Sarah Shahi in Paradise

Sarah Shahi in Paradise | Image via Hulu

The Official Investigation

While this is happening, Robinson is trying to investigate Cal’s murder officially, which isn’t made any easier with Sinatra breathing down her neck all the time. Her relationship with Cal is also massively complicating matters. After being told by the coroner that he had his head stoved in by an uneven blunt object, possibly a rock, she starts to reimagine some of their romantic liaisons as having been gate-crashed by his bloody corpse.

And there are no leads to follow. Some DNA pulled from Cal’s fingernails will take a couple of days to yield any results, and in the meantime, there’s almost nothing to go on – no prints, no fibers, no trace evidence, and the key clue, the suspension of the CCTV, turns out to have been entirely innocuous. Pace and Jane are forced to reveal that they frequently turn the cameras off to buy themselves a couple of hours to play on Cal’s Nintendo Wii and chill out.

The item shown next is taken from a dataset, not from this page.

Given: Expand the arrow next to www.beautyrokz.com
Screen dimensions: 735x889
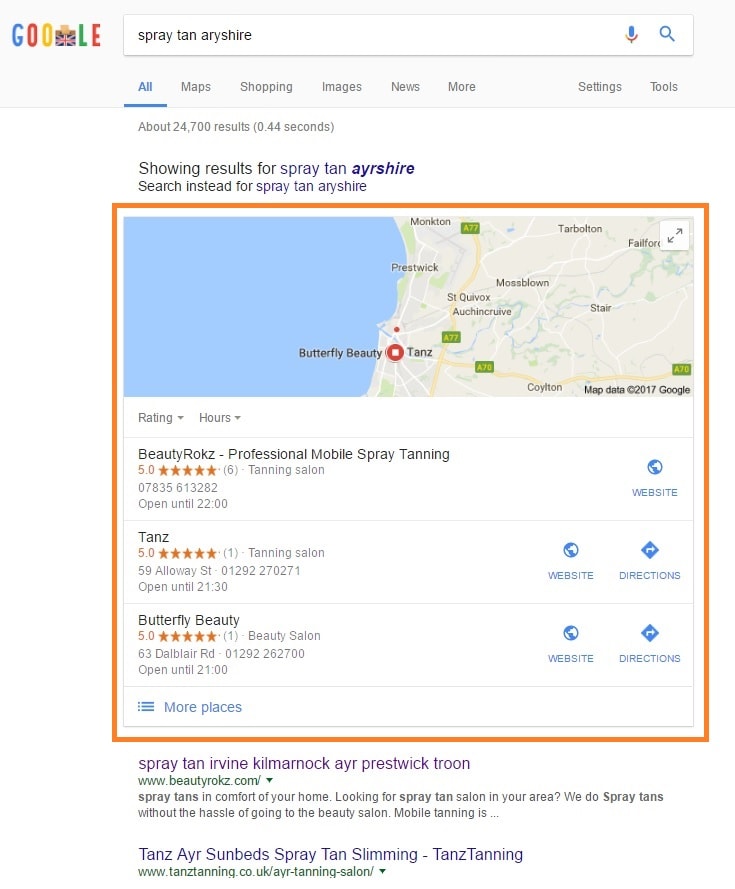Looking at the screenshot, I should pyautogui.click(x=269, y=781).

This is the peril of an assignment where nothing happens. Nobody’s prepared when something does happen.

Another Twist

Evidently not satisfied without turning the narrative on its head once again, Paradise Episode 3 delivers another swerve by pointing the finger directly at someone unexpected – Agent Pace.

After opening up about his father Collins is able to get more than he expected out of Terabi. Quite a lot more, actually – after he walks her home she makes a move on him, and despite his protestations that he’s married (his wife is dead, apparently because she was in another country at Cal’s behest and he didn’t get her a plane to safety; there’s probably more to this yet to be revealed) they end up in the shower together.

In the middle of their liaison, Terabi drops another bombshell. She has a message from Cal. If something went bad, he told her to go straight to Collins. She tells him that Pace can’t be trusted, and she must be right, since the final shot of the episode finds him outside Collins’s house, a gun on the passenger seat, watching Presley through the window.